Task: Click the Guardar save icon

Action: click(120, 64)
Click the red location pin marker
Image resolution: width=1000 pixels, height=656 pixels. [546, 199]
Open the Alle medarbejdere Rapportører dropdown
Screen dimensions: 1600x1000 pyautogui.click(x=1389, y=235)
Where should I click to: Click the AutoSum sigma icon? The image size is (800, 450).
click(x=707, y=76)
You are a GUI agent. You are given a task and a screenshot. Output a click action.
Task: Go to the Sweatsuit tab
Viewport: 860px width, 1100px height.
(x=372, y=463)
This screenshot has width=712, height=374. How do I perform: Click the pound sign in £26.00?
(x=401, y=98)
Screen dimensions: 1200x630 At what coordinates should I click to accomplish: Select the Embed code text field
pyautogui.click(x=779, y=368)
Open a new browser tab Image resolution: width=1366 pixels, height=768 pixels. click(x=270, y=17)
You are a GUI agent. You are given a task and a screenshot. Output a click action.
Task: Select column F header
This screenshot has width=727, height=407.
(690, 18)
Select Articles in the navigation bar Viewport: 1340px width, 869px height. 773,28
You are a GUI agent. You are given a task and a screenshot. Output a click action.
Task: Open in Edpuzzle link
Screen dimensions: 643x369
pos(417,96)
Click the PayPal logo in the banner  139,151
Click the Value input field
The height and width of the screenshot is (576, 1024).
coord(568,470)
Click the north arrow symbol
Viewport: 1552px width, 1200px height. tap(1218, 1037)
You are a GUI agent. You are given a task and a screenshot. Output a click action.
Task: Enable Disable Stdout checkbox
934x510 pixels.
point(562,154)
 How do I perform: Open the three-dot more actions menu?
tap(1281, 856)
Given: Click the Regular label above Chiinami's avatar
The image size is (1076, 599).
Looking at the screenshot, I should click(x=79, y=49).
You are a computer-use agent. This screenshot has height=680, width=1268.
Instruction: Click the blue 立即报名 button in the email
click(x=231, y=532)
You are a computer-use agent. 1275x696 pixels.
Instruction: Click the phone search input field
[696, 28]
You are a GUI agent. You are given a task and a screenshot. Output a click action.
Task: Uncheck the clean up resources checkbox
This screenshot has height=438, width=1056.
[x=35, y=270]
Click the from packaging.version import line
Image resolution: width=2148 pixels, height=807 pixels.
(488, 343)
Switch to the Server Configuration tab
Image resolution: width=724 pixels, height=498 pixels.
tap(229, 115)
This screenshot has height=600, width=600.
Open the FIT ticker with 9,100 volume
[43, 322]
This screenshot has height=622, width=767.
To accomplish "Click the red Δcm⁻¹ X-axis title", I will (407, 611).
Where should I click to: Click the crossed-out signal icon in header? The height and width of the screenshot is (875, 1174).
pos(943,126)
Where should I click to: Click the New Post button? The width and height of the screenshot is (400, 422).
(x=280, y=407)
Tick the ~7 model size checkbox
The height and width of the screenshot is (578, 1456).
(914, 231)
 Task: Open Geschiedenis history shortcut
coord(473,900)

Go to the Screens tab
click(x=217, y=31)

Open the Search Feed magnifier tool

────

Aim of the task: Taking the lines above, repeat exactly those from the line that contains "How do I perform: Open" through the line that contains "You are a computer-use agent. This", and both of those lines as well. Include nothing else.

Task answer:
 How do I perform: Open the three-dot more actions menu?
tap(1281, 856)
Given: Click the Regular label above Chiinami's avatar
The image size is (1076, 599).
Looking at the screenshot, I should click(x=79, y=49).
You are a computer-use agent. This screenshot has height=680, width=1268.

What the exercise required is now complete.